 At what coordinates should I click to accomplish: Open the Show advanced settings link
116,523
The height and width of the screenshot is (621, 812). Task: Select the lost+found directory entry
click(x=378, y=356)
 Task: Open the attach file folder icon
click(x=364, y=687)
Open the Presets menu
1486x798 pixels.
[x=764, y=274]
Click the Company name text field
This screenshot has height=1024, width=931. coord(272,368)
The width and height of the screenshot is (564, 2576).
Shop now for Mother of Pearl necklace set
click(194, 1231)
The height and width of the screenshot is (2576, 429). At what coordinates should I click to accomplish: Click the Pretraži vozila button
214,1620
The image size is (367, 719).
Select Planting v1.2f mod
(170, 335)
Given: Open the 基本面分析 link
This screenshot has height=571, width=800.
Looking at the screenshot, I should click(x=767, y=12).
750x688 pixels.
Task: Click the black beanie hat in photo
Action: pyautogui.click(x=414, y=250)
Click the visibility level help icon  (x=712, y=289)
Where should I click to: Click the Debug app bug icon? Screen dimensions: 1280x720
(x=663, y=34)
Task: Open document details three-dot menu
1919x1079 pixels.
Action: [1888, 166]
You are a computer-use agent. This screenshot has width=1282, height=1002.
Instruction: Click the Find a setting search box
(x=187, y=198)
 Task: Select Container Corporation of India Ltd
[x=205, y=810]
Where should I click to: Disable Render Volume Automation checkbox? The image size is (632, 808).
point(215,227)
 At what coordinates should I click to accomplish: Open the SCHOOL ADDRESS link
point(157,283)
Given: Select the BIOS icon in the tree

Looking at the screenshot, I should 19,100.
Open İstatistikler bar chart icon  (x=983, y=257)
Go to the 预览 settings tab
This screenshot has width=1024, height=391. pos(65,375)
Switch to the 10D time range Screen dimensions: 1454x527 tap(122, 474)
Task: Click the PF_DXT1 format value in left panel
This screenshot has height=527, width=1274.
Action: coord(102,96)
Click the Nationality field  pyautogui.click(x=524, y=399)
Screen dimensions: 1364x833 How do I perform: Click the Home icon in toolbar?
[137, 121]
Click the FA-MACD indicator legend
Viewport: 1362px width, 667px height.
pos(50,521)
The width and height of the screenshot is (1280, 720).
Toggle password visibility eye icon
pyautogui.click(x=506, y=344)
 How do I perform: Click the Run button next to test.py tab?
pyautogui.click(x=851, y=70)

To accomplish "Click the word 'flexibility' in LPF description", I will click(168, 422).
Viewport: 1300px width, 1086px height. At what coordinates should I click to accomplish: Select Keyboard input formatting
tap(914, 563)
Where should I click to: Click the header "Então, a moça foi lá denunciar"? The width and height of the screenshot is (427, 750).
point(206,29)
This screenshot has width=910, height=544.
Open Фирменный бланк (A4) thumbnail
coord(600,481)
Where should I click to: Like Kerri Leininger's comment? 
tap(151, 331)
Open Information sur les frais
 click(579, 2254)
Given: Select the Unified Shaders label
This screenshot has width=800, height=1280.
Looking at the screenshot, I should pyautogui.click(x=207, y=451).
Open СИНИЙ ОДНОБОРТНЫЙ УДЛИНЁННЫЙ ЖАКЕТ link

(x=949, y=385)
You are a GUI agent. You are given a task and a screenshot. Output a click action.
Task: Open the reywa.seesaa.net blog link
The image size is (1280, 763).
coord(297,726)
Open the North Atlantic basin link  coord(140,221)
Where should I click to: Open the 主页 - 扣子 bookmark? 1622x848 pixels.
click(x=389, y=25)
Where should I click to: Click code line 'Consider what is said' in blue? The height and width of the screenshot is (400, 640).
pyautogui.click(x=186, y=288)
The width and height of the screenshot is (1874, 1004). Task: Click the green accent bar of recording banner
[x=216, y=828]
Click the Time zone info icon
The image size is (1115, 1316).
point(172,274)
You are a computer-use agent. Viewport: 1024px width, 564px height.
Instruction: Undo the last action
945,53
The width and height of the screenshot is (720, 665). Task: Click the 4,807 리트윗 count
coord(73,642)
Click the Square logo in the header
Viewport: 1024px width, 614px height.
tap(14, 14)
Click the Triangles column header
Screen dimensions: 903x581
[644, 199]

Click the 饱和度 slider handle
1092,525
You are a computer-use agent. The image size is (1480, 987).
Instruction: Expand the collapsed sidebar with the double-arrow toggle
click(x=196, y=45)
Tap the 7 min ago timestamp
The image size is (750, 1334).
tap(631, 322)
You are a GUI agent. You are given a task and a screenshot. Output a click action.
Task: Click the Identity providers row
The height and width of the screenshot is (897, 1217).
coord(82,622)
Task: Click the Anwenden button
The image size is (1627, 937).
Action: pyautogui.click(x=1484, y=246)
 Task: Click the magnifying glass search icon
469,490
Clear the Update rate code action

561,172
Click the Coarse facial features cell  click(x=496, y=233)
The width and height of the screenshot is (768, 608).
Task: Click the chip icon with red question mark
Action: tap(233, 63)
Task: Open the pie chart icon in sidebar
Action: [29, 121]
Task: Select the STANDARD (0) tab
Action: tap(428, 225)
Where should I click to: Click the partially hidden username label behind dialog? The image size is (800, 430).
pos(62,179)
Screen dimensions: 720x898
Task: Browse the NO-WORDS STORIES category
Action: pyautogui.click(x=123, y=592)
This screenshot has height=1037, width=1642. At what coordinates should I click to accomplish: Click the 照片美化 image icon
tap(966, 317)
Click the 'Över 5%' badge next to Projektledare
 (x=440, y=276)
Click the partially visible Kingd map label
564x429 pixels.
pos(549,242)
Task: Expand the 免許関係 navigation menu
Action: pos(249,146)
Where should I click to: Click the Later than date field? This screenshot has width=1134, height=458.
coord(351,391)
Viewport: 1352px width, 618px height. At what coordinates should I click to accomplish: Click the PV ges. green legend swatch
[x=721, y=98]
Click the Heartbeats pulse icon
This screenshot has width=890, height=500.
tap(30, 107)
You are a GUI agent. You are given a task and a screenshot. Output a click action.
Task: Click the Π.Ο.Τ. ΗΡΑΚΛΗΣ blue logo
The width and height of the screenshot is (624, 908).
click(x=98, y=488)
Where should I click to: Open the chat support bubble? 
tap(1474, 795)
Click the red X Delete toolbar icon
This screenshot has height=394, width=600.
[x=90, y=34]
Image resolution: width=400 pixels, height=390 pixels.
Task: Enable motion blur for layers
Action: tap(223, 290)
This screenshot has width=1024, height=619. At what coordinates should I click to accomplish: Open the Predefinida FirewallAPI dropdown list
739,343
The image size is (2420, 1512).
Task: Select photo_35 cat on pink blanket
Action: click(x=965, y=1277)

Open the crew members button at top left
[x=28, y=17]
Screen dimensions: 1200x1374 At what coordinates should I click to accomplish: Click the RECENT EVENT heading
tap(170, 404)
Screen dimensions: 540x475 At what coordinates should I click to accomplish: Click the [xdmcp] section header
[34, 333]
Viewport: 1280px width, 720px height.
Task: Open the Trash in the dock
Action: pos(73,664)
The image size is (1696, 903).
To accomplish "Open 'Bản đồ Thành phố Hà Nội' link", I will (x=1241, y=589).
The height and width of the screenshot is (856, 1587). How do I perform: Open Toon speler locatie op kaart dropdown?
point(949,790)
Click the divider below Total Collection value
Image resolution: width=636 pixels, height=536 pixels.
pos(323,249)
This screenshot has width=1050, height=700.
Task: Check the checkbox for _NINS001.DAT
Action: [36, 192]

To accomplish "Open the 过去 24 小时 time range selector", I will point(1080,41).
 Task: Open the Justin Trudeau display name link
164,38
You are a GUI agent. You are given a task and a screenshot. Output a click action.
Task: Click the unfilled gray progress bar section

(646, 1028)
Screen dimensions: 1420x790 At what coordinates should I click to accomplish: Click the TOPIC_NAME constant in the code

+ + + +

Task goal:
Go through the entries and copy every line that has "will".

Response to the task:
To accomplish "Click the word 'flexibility' in LPF description", I will click(168, 422).
To accomplish "Open 'Bản đồ Thành phố Hà Nội' link", I will (x=1241, y=589).
To accomplish "Open the 过去 24 小时 time range selector", I will point(1080,41).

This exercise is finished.